Par conséquent, comme l'indiquent l'approfondissement croissant de l'instabilité géopolitique et la crise environnementale, le destin de l'humanité en ce sombre XXIe siècle sera de plus en plus conditionné par deux prémisses. La première est que « l'homme ne supporte pas beaucoup la réalité », comme le disait le poète anglais Thomas Eliot, compte tenu du monde intraitable et dystopique qui nous attend. La seconde est en effet, comme les preuves scientifiques irréfutables soulevées par le Groupe d'experts intergouvernemental sur l'évolution du climat (GIEC), que la tolérance de Gaia pour la prédation patriarcale n'a pas encore été dépassée.

Cependant, de telles hypothèses ne peuvent être validées que a posteriori, si l'on tente de réaliser l'option pour la radicalité d'une démocratie vécue, qui peut rendre possible un retour à la vitalité de la complexité de l'ancienne vie matristique, pour échapper à une sociabilité insoutenable sur une Terre inhabitable et à la perspective d'une autodestruction imposée par notre permanence dans l'absurdité du patriarcat. Désormais, le développement humain reposera sur de tels présages.

Beaucoup de gens, qui aujourd'hui ne trouvent un sens à leur vie qu'aliénés et absorbés par les distractions du marché et de la technologie, et conditionnés à la servitude volontaire de l'arène patriarcale, diraient probablement que les idées exposées ici sont idéologisées par un trop optimiste et réflexion utopique sur la nature humaine. Ils auraient même du mal à les comprendre car ils sont cognitivement fermés dans leur perception patriarcale du monde.

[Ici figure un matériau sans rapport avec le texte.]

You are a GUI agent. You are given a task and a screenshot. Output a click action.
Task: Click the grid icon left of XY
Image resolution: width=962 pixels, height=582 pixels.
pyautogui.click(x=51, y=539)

Ils préfèrent rester emprisonnés dans leurs conflits internes, sujets à toutes sortes de pathologies mentales et plongés dans l'auto-tromperie, face à une réalité qui entraîne rapidement l'humanité vers le précipice.

Ces quelques personnes qui n'ont pas encore perdu leur enfance matristique et parviennent à garder une distance de sécurité avec le mode de vie malsain imposé par l'actuel statu quo patriarcal du technomarché, sera beaucoup plus proche du sentiment d'altérité - le seul moyen d'atteindre la sécurité et la liberté que nous ne trouvons pas dans la vie patriarcale et qui ne peuvent être obtenues qu'en acceptant et en vivant avec l'autre. Ils ne ressentent le besoin de défendre aucune démocratie, en particulier celles qui sont appropriées par le marché (et les algorithmes) et alimentent tant de tyrannies dévastatrices à travers le monde. Ils préfèrent vivre la démocratie dans leur vie quotidienne, naturellement, sans trop d'efforts, et peuvent ainsi profiter du peu de coexistence et de nature qui nous reste, en ces temps de tant d'agonie et de désespoir. Ils peuvent ainsi jouir du don indescriptible de vivre ensemble et de s'aimer.

Si les émotions et les conversations constituent le fondement de la vie humaine, et nécessitent une démocratie vécue (et non défendue), sauver une culture néo-matristique dans laquelle les humains peuvent se réconcilier avec la complexité du monde réel, comme Humberto Maturana et d'autres l'ont réalisé, peut l'hyperdémocratie règne dans cette impondérable transition des temps !

*Antonio Sales Rios Neto, fonctionnaire fédéral, est écrivain et militant politique et culturel.